David Páramo - Dinero en Imagen
Hace unos días, José Merino le dijo al Padre del Análisis Superior en su programa de Imagen Radio que la digitalización de la economía se daría en la medida en que fuera fácil y accesible para las personas. El director de la ATDT ha venido a destrabar uno de los más grandes nudos del sistema financiero mexicano: el uso excesivo del efectivo.

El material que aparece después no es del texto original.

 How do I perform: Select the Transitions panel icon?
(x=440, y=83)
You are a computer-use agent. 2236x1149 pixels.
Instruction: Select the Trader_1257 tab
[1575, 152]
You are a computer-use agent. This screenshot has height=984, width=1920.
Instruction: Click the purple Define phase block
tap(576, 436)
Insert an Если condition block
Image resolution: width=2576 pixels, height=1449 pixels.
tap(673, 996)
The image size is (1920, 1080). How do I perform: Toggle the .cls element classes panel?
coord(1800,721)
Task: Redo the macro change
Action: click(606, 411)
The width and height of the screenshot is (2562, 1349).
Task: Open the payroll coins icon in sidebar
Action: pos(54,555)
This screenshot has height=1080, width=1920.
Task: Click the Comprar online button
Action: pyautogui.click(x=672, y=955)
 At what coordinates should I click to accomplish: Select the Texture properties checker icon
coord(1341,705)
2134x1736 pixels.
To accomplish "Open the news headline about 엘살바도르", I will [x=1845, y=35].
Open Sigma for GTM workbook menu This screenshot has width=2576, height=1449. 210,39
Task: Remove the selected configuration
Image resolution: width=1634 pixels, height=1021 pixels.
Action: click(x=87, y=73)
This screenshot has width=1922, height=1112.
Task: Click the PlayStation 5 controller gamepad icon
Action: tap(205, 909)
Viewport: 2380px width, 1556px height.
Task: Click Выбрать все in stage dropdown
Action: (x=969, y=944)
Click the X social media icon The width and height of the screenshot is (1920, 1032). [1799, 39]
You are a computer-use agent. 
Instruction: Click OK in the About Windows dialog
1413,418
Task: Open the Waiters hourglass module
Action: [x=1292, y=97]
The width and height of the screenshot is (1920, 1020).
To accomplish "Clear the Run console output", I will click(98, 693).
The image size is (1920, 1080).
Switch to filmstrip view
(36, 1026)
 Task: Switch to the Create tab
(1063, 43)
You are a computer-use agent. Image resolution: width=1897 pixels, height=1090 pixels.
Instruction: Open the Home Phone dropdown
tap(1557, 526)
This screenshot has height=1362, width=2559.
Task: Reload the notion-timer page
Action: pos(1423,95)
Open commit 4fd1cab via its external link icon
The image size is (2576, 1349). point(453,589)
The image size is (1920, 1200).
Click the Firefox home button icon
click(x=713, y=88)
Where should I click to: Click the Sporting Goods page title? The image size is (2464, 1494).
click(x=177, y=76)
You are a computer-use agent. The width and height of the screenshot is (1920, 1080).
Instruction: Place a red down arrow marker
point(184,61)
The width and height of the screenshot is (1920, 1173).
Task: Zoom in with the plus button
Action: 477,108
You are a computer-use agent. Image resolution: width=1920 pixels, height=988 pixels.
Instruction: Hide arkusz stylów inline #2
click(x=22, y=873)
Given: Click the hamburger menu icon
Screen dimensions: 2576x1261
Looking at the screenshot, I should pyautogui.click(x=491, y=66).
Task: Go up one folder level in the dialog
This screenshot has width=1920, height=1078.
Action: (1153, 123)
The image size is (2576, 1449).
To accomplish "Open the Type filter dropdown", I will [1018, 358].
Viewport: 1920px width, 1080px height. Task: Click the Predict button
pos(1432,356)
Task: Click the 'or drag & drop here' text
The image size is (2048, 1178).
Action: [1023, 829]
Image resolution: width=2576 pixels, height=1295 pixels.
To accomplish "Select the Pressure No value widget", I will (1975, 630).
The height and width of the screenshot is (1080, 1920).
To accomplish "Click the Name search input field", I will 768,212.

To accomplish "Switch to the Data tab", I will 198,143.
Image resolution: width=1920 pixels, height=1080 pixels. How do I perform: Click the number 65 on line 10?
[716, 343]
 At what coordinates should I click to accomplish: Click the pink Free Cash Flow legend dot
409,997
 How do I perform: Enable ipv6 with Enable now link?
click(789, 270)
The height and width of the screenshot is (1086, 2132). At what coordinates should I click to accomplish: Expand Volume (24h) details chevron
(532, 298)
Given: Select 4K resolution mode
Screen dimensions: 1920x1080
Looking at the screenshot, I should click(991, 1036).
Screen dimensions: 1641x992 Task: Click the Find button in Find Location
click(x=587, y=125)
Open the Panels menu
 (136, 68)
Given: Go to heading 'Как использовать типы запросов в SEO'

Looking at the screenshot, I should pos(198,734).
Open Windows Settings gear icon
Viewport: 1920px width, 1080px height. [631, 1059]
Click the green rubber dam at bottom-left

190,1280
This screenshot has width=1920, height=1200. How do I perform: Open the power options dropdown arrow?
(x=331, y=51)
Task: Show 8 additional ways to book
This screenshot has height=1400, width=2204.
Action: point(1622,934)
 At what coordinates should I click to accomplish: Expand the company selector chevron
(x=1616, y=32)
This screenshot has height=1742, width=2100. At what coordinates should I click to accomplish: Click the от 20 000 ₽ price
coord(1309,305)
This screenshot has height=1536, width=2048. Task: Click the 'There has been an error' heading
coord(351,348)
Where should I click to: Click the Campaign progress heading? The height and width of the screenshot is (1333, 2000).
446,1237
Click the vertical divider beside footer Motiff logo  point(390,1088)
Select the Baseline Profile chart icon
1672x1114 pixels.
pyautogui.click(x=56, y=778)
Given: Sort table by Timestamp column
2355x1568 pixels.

Él no se ha complicado con la visión anquilosada de la ABM, presidida por Emilio Romano, que se divide entre discusiones de salón y el interés particular de algunos de sus miembros que, dicen, ahora sí ya aceptaron las ventajas de la digitalización.
Ciertamente, los banqueros tienen razón en que CoDi y DiMo no tienen una orientación de mercado, como lo demuestra la poca aplicación que tiene con respecto a modelos similares que se han utilizado en el mundo, a pesar de que el SPEI del Banco de México, gobernado por Victoria Rodríguez, fue pionero en la implementación de esta carretera para las transacciones digitales.
Sin embargo, el asunto va mucho más allá de las posiciones personales de Othón Moreno, director de Sistemas de Pagos e Infraestructuras de Mercados del Banco de México, puesto que el instituto central lanzará en septiembre una nueva versión de CoDi y DiMo que, justamente, va en el sentido planteado por Merino: hacer mucho más fácil el uso de los pagos digitales y eso pasa, necesariamente, por disminuir el número de pasos para hacer los pagos.